**** PROVIDED TEXT

You are viewing a plain text version of this content. The canonical link for it is here.
Posted to java-user@lucene.apache.org by Christiaan Fluit <ch...@aduna.biz> on 2006/03/09 12:57:17 UTC

Aperture 2006.1 alpha 2 released

A little while ago I announced the existence of the Aperture project, 
founded by my company together with the DFKI institute.

We just released Aperture 2006.1 alpha 2, which may be of interest to 
all Lucene users dealing with crawling and text extraction.

The project page is located at:

	http://sourceforge.net/projects/aperture

To summarize, Aperture now has code for the following tasks:

- Crawling of file systems, websites and IMAP folders. An Outlook 
mailbox crawler is also in the works, any help is welcome.

- Text and metadata extraction of a large and growing number of document 
formats, e.g. MS Office files, MS Works, OpenOffice, OpenDocument, RTF, 
PDF, WordPerfect, Quattro, Presentations, HTML, XML, plain text...

- A robust magic number-based MIME type identifier, a must for choosing 
the right extractor for a given document.

- Security-related classes for handling self-signed certificates when 
communicating using SSL.

********
**** RAW RECORDS

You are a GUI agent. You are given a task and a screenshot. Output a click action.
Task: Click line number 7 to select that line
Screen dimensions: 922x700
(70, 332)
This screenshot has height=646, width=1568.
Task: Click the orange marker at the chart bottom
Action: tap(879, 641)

********

• _TASK REQUIREMENTS_:
1. Rewrite the stretch of the Aperture announcement from "http://sourceforge.net/projects/aperture" through "a given document.", swapping "extractor" for "parser".
2. List the kinds of sources that the Aperture announcement says Aperture can already crawl.
None of the tasks needs the records.

• _TASK-BY-TASK RESULTS_:
1.
http://sourceforge.net/projects/aperture

To summarize, Aperture now has code for the following tasks:

- Crawling of file systems, websites and IMAP folders. An Outlook 
mailbox crawler is also in the works, any help is welcome.

- Text and metadata extraction of a large and growing number of document 
formats, e.g. MS Office files, MS Works, OpenOffice, OpenDocument, RTF, 
PDF, WordPerfect, Quattro, Presentations, HTML, XML, plain text...

- A robust magic number-based MIME type identifier, a must for choosing 
the right parser for a given document.

2.
- File systems
- Websites
- IMAP folders